PROBLEM TO WORK ON ->
Copy everything from the line containing "is (895, 1233)." down to the line containing "ime-label: A is" in the records below, replacing "screenshot" with "capture" and changing nothing else. Leave the pictures out of your answer.
*** PROVIDED DATA Section Begins ***
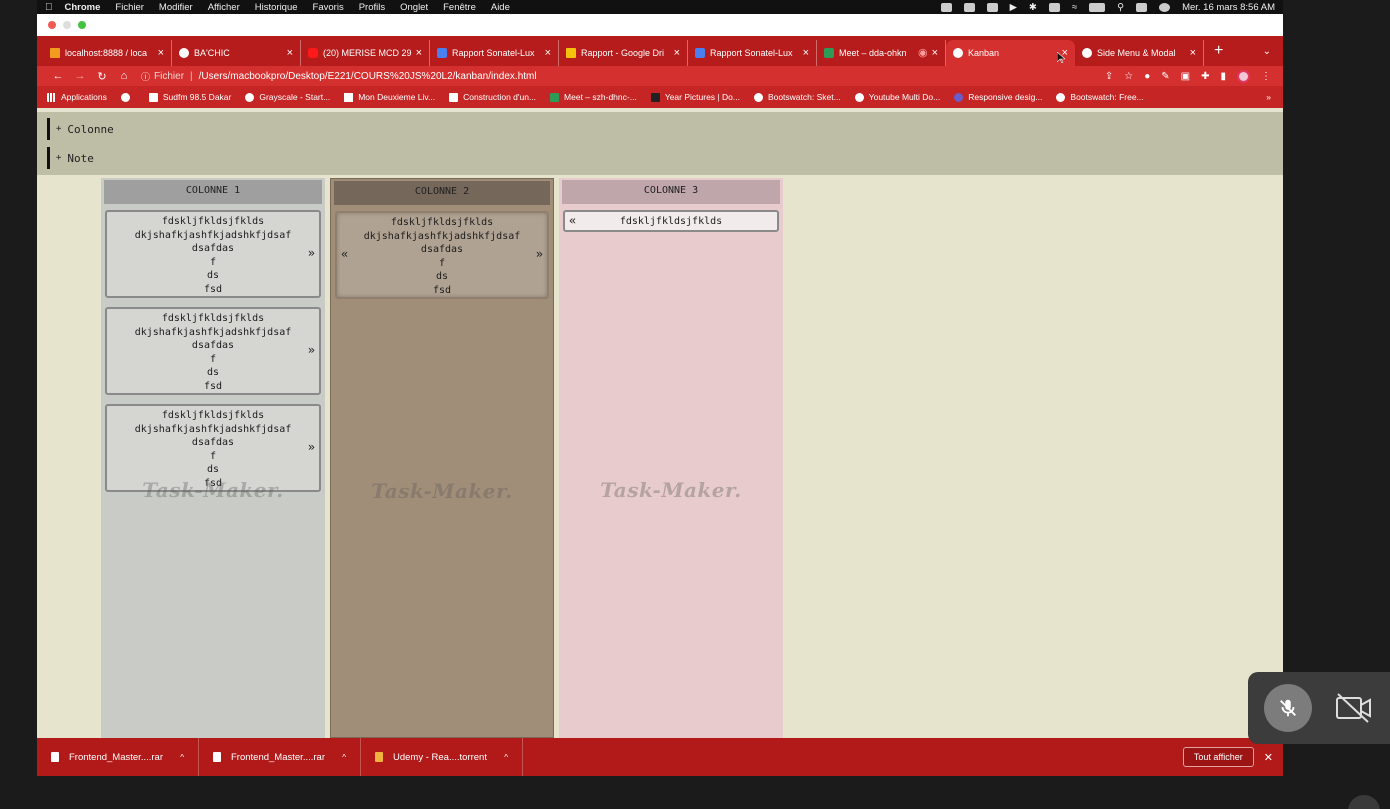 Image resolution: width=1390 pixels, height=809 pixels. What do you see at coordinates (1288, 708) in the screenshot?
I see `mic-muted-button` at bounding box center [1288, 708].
*** PROVIDED DATA Section Ends ***
*** PROVIDED DATA Section Begins ***
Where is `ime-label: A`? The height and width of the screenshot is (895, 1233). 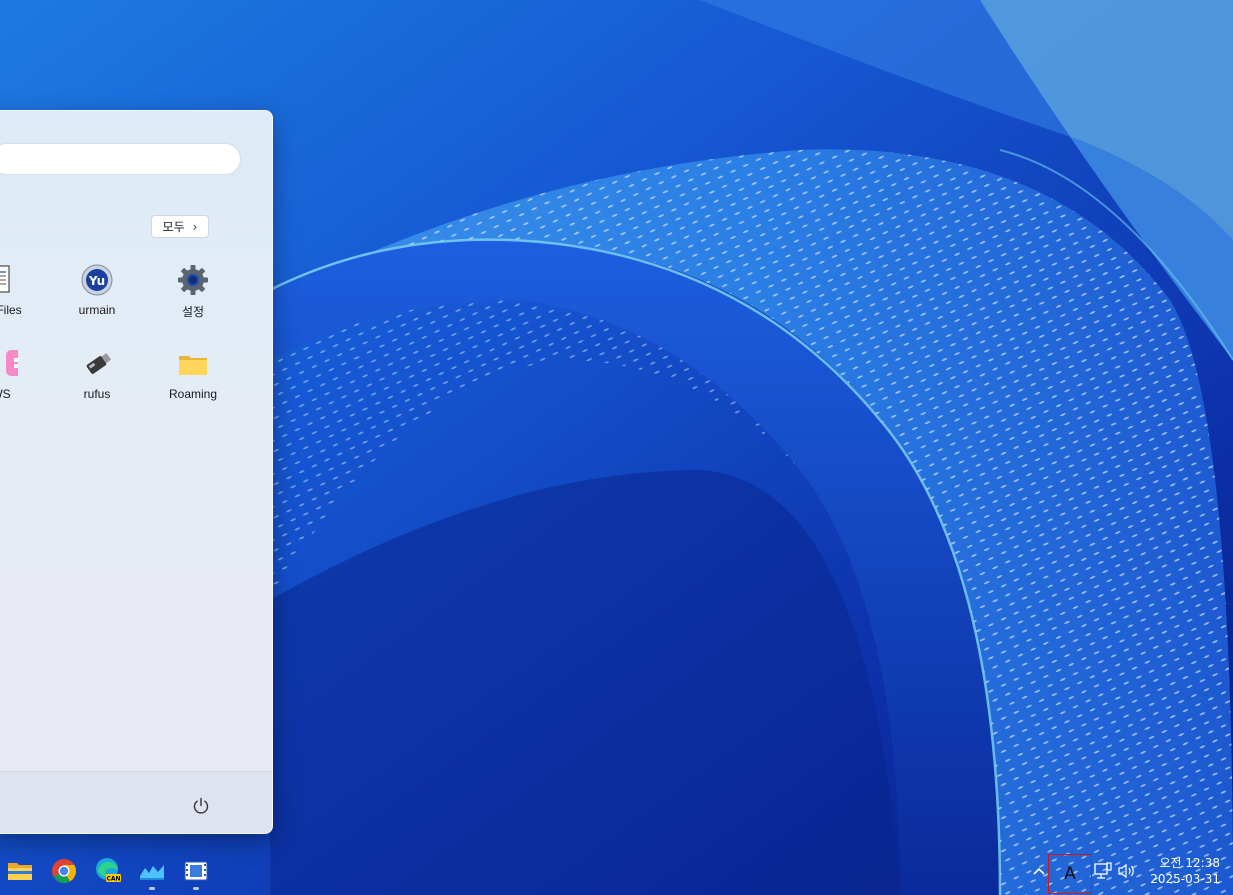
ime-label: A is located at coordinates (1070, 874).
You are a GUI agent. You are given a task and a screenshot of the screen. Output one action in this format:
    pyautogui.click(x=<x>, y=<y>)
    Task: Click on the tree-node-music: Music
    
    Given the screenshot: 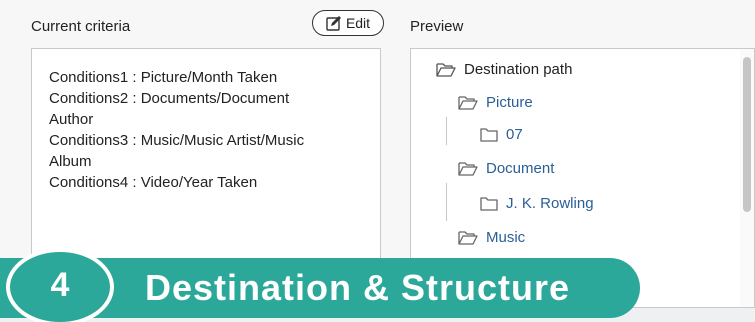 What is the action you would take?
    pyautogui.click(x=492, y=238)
*** PROVIDED DATA Section Ends ***
RESPONSE ->
Where is `ime-label: A`? The height and width of the capture is (895, 1233). 
ime-label: A is located at coordinates (1070, 874).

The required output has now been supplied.